O que quer então o capitão ao alimentar esse estado artificial de pré-golpe? Quer mostrar força, dizem alguns. Tentar passar a falsa ideia de que pode parar o país, hoje e durante o futuro governo. Com esse raciocínio tortuoso, pode estar achando que assusta o presidente eleito, o STF e outras forças, a ponto de levá-las a negociar com ele um armistício.
Armístício para quê? Para não ir parar na cadeia – um medo crônico que hoje está maior do que nunca – negociando o arquivamento dos inquéritos de que é alvo, ou promessas de indulto e assemelhadas.
Se é essa a intenção, porém, deu um tiro no pé. Se a chance de um acordão já seria remota mesmo no caso de uma transição de governo relativamente normal, agora torna-se impossível. Até porque quem preside os inquéritos nos quais Bolsonaro e seus filhos são alvo por atentados diversos à democracia é o mesmo ministro Alexandre de Moraes que garantiu o processo eleitoral.
É Xandão quem está hoje tomando as decisões que obrigam as polícias militares e os governadores a reagirem contra o caminhoneiros – atitude tomada depois de perceber que forças federais como a PRF davam sinais de cumplicidade com o movimento. Foi ele também que ameaçou de multa e prisão o presidente da corporação caso ele não tomasse providências contra os bloqueios.

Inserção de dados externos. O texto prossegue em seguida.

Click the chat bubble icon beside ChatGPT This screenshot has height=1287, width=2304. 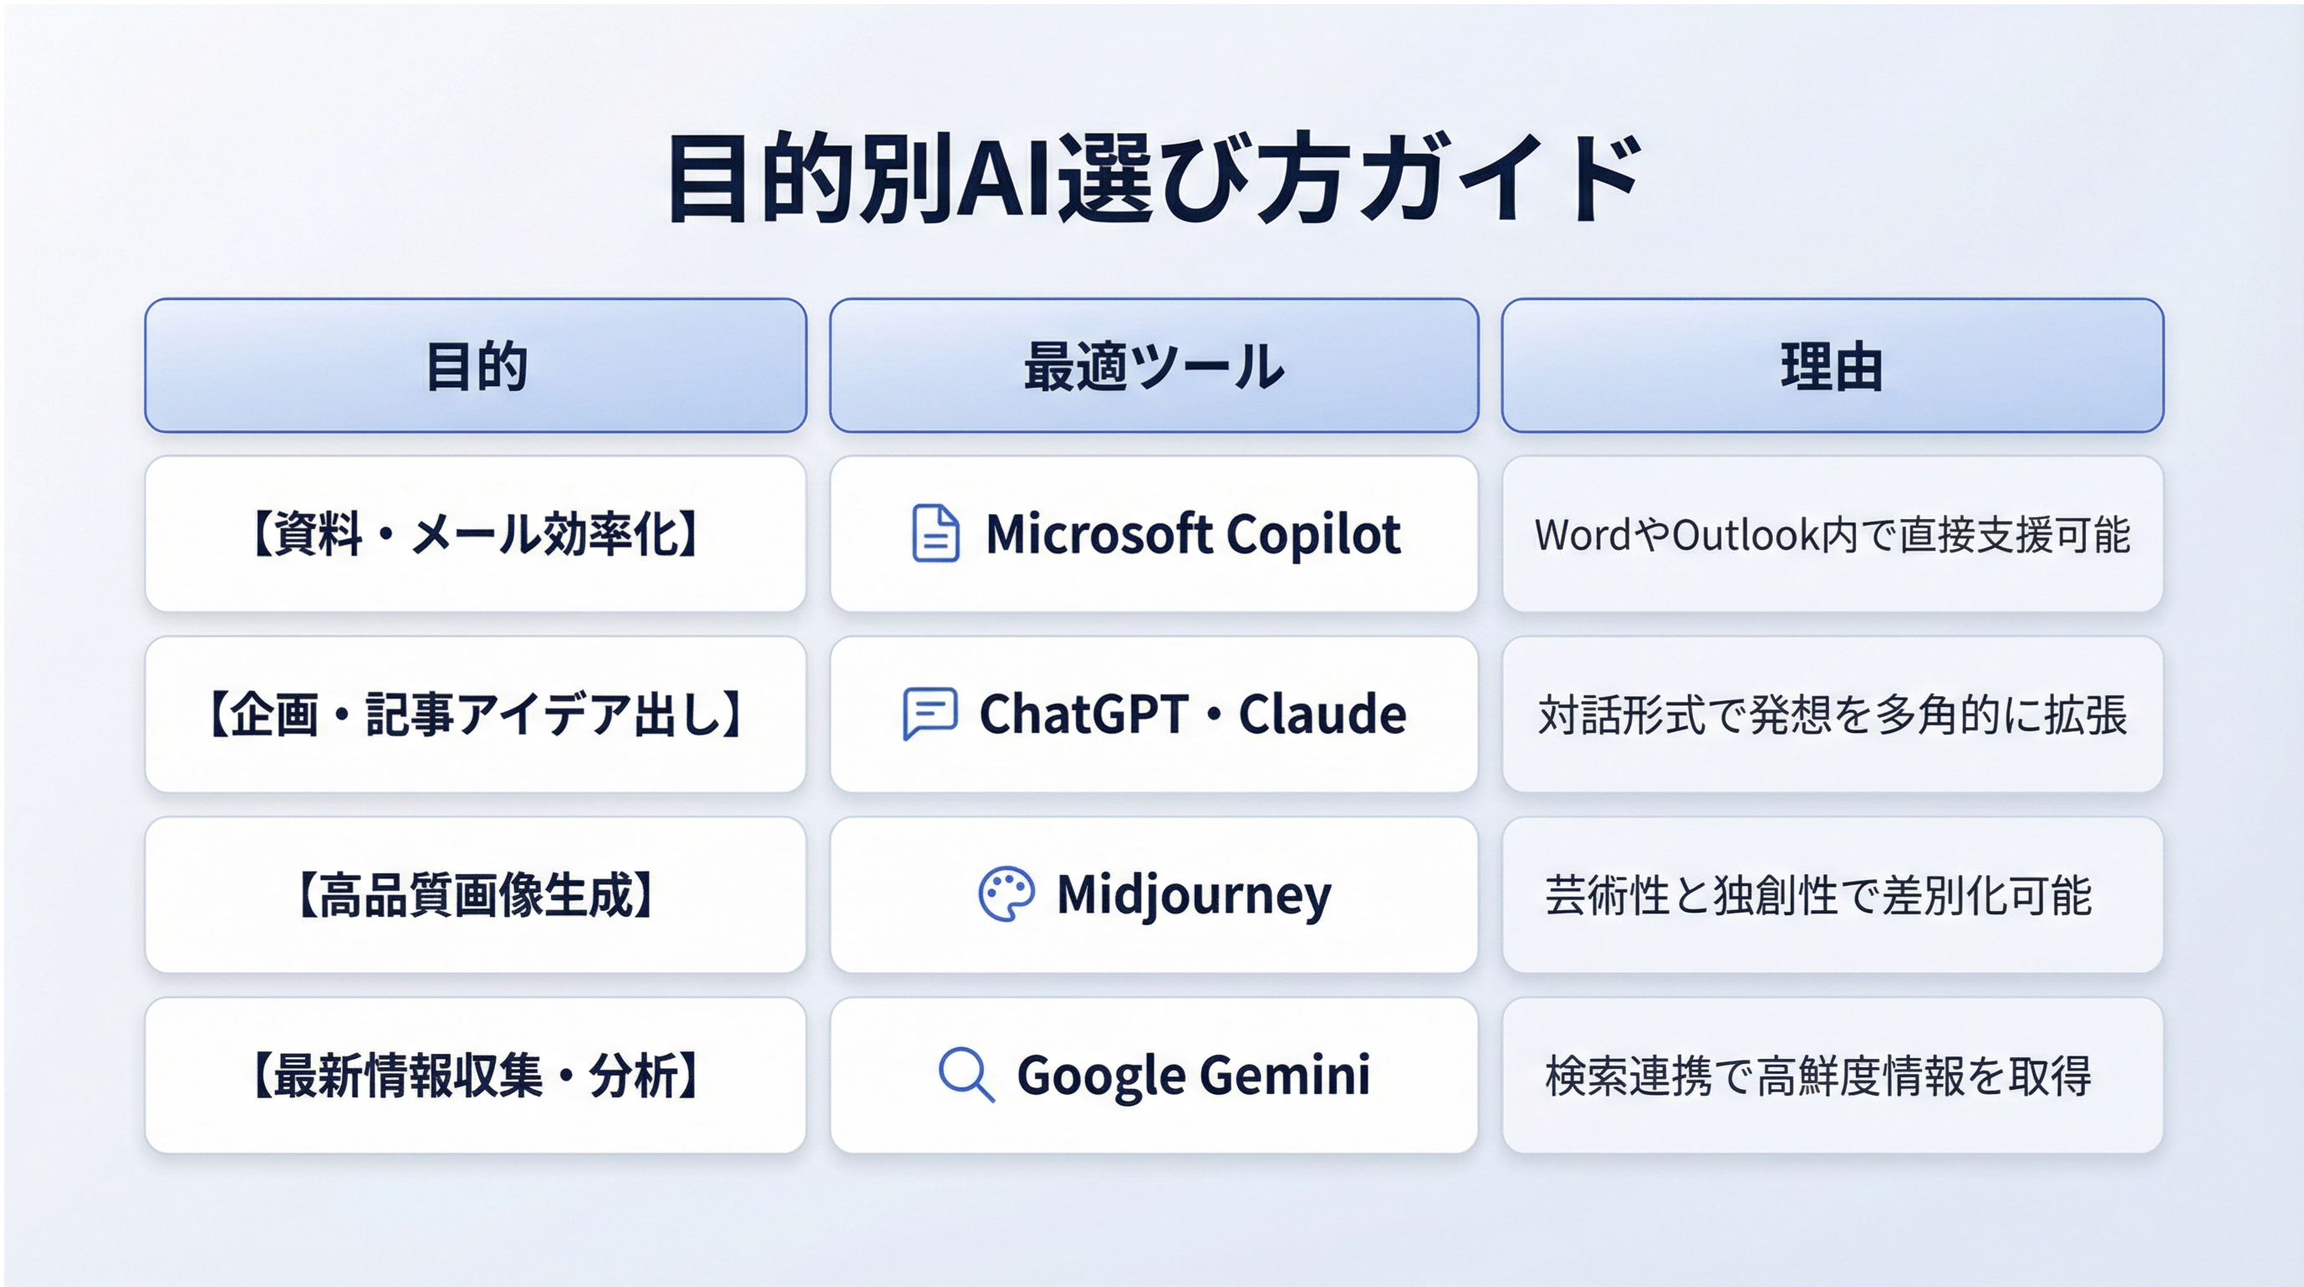click(x=929, y=713)
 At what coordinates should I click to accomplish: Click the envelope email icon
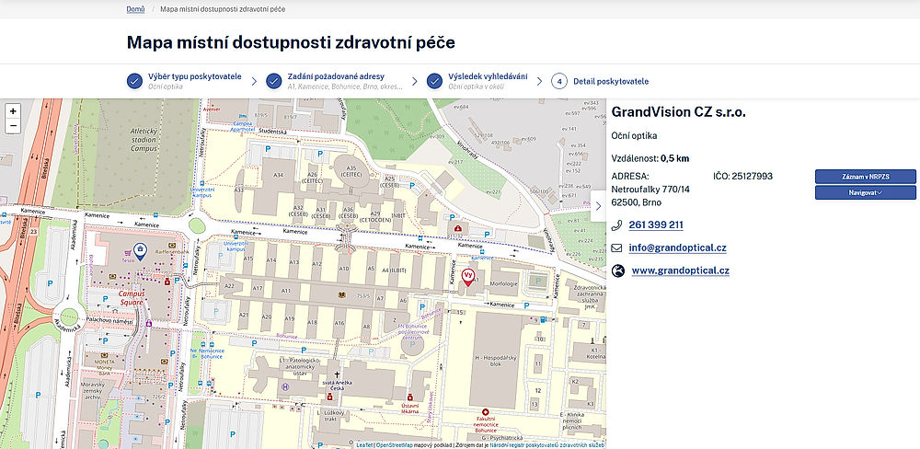click(x=617, y=248)
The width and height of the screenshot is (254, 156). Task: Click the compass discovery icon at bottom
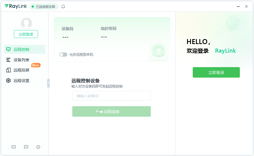click(x=38, y=147)
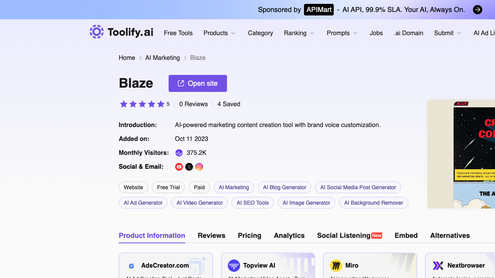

Está descartada, portanto, a possibilidade de Xandão aliviar a situação de BolsoNero – tomo emprestado de meu amigo Rudolfo Lago o apelido – , e é muito provável que, ao contrário, vá complicá-la bastante. No mínimo, é mais um inquérito contra o presidente da República.
Se as coisas piorarem, interlocutores de ministros do STF não descartam nem mesmo a possibilidade de uma ação tramitar em tempo recorde e gerar, quem sabe, um processo de impeachment contra o presidente da República por golpismo.
Vai dar um trabalho danado, e não estava nos planos de ninguém, mas, com 60 dias de transição pela frente, aliados de Lula já avaliam que, se o sujeito que continua com a caneta na mão se tornar uma ameaça ao país, pode não haver outra solução a não ser apeá-lo logo do poder. Há quem diga que talvez seja esse o plano que hoje está na mente doentia de Bolsonaro: vitimizar-se e dramatizar ainda mais sua saída do Planalto. Quem sabe uma solução a la Roberto Jefferson a caminho da cadeia.
É bom lembrar: Bolsonaro escapou até hoje de um impeachment em função do acordo pelo qual entregou o governo ao Centrão. Mas agora o governo acabou, e o Centrão já reconheceu a vitória de Lula.